Gara-gara angkutan umum yang ia tumpangi tadi siang mogok di tengah perjalanan ia akhirnya terlambat. Berdiri bersama dua siswa yang memiliki nasib sama, Nai harus bertahan di jemur sambil hormat bendera di bawah langit yang hari ini sangat cerah, matahari tampak sangat cantik bertengkar di atas sana memberikan cahaya yang senantiasa terasa membakar kulit Nai.

Tangannya sudah sangat pegal kalau tidak ingat sedang diawasi oleh guru BK yang sedang santai berbincang dengan petugas kebersihan di sebelah sana ia pasti sudah menurunkan tangannya sedari tadi.

Dua siswa di samping kanan kirinya berhasil beberapa kali menurunkan tangan tanpa dilihat guru BK, Nai iri tapi mengetahui kedua siswa itu adalah kakak kelas satu tahun di atasnya membuat ia tidak berkutik. Meskipun katanya sekolahnya ini sudah menentang keras senioritas, ketakutan Nai dari sekolahnya sebelum ini masih terbawa. Waktu SMP ia bertemu dengan senior yang gila dihormati, beberapa juga ia jadi sasaran perisakan. Karena rupanya yang tidak enak dipandang banyak senior menjadikan itu sebagai bahan goyun, tubuhnya yang berisi juga tidak luput dari hinaan.

Nai takut sekali hal itu terulang kembali, ia sebisa mungkin untuk tidak berurusan dengan kakak tingkat.

Kepalanya mulai pening karena panas yang menyerang, ia melirik diam-diam ke kanan kiri dua orang itu merasakan hal yang sama. Begitu bell tanda pergantian mata pelajaran terdengar dengan cepat Nai menurunkan tangannya yang sudah nyeri, guru BK berteriak memberitahu mereka sekarang bisa masuk ke kelas dari seberang sana tanpa berniat menghampiri mereka di terik matahari.

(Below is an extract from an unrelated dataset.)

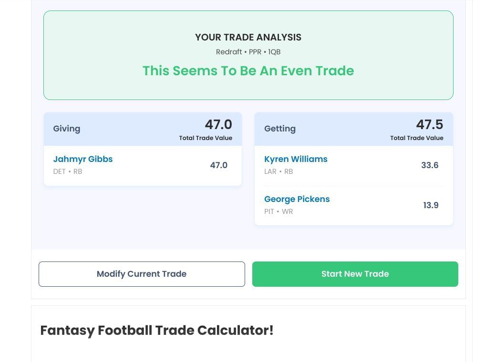This screenshot has width=485, height=362.
Task: Open the George Pickens player link
Action: [x=297, y=199]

Nai berjalan gontai mengekor dua kakak tingkatnya yang berjalan ke pinggir lapangan untuk mengambil tas. Ia duduk di kursi yang tersedia menetralkan tubuhnya yang panas, bajunya penuh keringat, rambutnya sudah lepek bau matahari. Ia merogoh tas dan mengumpat dalam hati lupa membawa minum.

Akhirnya hanya bisa memejamkan mata, ia beristirahat sebentar di sana sebelum masuk ke kelas, masih ada lima menit sebelum pelajaran kedua di mulai. Itu waktu yang lumayan, sedangkan dua orang tadi sudah menghilang, Nai menduga sudah balik ke kelasnya masing-masing.

Masih dengan mata terpejam Nai merasakan benda dingin menyentuh wajahnya, matanya segera terbuka lalu terbelalak melihat wajah seseorang di depan. Ia menegakkan tubuh mulutnya terbuka hendak bertanya tetapi laki-laki di depannya lebih dulu buka suara.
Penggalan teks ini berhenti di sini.